Try it.
Each line of the records that holds "field" should be shown in full.

(Stored items)

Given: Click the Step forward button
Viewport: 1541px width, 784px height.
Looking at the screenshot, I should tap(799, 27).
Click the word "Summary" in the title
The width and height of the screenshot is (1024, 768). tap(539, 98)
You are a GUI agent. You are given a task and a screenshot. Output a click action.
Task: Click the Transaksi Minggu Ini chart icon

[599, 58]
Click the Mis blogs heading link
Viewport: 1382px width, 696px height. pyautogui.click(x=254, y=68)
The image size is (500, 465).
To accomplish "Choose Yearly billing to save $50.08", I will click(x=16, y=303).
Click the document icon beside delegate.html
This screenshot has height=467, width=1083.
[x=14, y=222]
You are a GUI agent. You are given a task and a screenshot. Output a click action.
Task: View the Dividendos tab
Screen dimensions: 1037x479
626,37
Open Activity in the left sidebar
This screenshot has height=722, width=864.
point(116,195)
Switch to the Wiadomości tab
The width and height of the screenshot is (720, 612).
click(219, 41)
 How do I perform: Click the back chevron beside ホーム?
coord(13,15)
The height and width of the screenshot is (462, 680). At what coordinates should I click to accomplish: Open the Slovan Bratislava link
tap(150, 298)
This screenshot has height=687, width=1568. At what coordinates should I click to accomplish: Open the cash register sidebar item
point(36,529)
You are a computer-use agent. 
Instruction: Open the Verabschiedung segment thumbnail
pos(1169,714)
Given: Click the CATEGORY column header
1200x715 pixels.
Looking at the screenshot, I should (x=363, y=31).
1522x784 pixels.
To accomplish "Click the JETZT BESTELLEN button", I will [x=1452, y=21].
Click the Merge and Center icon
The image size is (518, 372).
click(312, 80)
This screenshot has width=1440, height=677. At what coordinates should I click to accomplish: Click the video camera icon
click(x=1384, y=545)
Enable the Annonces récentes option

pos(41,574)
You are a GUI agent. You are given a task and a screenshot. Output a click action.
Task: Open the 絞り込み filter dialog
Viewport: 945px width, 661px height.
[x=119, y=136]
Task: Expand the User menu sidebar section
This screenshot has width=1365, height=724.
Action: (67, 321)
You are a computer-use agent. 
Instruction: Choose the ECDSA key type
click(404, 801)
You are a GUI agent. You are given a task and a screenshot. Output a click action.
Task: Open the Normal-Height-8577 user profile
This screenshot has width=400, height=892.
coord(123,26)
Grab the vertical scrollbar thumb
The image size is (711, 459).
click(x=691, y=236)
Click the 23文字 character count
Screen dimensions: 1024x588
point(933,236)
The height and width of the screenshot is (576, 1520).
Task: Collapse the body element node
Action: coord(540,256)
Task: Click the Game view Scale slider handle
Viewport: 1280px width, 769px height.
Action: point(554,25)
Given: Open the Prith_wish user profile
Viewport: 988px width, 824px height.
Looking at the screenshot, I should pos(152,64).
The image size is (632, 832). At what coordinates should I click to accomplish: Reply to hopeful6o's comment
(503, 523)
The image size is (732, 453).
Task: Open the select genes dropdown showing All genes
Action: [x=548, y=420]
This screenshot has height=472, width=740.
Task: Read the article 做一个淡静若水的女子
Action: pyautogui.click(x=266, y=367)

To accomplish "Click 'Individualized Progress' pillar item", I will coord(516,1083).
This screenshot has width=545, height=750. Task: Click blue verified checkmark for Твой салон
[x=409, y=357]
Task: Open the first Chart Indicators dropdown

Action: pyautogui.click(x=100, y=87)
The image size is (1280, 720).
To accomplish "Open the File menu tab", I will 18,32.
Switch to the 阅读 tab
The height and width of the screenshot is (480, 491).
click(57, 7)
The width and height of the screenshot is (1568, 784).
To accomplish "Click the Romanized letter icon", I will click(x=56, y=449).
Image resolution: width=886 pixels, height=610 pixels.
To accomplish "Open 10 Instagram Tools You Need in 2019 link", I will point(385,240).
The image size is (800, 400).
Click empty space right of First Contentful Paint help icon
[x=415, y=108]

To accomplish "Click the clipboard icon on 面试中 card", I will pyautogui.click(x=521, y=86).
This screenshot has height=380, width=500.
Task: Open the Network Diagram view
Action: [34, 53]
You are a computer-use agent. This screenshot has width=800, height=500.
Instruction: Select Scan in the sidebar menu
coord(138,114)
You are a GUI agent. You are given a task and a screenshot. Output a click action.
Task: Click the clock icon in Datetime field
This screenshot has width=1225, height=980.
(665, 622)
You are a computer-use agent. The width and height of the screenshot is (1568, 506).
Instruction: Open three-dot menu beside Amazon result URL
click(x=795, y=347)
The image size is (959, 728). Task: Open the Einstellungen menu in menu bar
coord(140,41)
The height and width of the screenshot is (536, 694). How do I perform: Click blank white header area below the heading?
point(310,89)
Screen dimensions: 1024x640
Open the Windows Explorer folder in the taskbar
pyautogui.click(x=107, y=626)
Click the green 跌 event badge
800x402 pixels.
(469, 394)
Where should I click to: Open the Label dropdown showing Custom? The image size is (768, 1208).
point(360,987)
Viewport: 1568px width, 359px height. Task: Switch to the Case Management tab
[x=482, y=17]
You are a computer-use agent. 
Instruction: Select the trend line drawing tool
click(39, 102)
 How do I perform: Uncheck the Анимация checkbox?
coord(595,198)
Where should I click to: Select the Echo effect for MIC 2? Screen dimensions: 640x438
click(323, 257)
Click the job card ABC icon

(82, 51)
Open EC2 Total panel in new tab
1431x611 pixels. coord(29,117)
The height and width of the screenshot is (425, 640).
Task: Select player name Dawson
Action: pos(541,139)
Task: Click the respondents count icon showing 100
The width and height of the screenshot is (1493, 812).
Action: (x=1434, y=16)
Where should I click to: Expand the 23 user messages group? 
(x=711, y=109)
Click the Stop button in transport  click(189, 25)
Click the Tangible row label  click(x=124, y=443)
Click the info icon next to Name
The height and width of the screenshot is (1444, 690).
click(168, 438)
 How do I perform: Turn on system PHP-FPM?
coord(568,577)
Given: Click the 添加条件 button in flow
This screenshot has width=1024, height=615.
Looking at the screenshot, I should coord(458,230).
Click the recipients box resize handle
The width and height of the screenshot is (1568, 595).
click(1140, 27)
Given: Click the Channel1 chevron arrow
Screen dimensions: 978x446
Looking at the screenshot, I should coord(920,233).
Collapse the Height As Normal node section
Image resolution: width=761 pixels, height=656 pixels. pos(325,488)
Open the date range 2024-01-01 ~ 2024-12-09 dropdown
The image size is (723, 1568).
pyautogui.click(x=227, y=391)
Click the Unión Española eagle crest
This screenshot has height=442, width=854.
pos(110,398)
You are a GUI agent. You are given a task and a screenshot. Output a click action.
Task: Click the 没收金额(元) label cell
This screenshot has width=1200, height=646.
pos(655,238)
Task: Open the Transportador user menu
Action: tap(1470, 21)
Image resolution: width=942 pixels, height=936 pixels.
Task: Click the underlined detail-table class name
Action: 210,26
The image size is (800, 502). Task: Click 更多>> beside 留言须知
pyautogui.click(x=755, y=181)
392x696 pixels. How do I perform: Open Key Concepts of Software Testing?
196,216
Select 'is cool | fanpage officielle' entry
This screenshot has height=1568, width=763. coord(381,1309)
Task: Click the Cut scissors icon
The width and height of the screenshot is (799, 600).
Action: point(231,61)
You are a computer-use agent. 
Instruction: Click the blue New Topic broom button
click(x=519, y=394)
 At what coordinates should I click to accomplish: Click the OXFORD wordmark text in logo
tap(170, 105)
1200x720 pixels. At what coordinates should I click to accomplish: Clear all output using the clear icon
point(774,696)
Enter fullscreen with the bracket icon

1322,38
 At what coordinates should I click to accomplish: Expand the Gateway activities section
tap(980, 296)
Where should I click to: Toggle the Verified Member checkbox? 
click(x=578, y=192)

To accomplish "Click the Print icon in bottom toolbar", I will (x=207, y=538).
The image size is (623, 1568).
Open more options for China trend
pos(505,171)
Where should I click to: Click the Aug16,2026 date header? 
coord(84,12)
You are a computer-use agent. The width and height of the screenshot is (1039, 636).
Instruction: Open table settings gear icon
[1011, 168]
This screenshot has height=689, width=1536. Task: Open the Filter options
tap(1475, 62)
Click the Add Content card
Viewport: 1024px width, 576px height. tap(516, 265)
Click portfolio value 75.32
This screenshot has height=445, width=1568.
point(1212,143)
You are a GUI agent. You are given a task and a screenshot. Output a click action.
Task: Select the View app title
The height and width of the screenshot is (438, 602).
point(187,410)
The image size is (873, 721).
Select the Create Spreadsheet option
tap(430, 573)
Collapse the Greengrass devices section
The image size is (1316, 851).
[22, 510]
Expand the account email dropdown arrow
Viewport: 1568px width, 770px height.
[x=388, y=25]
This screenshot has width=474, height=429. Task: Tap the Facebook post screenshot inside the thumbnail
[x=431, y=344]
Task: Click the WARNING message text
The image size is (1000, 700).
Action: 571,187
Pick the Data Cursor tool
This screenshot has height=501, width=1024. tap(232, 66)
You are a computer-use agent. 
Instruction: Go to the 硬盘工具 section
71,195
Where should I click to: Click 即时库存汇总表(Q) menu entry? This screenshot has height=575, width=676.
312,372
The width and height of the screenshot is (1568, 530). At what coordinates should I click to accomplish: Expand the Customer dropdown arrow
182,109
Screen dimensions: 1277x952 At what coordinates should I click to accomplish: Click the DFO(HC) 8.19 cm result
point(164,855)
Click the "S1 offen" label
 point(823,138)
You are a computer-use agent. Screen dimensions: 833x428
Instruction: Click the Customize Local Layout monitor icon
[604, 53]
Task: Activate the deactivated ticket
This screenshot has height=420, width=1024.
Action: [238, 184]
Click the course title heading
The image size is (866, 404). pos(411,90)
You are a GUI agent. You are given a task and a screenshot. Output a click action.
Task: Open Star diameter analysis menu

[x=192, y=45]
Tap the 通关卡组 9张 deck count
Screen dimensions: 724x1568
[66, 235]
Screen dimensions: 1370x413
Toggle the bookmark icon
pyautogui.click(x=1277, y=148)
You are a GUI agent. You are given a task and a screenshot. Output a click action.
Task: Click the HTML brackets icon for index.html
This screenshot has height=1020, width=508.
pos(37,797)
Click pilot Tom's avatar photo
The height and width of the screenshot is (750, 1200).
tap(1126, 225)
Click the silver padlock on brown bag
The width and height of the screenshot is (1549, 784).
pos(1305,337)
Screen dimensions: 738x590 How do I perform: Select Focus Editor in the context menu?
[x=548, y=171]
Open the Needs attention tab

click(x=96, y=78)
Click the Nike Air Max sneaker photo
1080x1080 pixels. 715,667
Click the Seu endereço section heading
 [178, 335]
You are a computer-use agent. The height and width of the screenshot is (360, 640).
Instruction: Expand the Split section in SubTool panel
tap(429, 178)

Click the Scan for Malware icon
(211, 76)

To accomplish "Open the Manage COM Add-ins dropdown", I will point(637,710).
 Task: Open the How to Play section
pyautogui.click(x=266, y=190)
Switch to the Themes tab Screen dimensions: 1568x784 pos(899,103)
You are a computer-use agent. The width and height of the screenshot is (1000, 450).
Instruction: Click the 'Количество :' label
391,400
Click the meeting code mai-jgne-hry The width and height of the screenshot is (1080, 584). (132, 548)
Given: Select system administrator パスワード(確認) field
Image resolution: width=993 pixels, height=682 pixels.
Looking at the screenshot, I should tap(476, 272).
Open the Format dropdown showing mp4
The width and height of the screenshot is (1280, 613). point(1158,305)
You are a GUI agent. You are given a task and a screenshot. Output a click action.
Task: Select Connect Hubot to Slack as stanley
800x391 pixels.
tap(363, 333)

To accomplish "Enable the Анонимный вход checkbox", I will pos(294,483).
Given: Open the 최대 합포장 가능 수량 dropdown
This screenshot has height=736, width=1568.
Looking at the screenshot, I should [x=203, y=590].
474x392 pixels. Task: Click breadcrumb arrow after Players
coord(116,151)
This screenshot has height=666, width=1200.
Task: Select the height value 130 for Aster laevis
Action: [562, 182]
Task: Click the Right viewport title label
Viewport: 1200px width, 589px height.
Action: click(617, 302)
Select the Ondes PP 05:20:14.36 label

Answer section.
Task: Click the clock icon in Datetime field
Given: Select system administrator パスワード(確認) field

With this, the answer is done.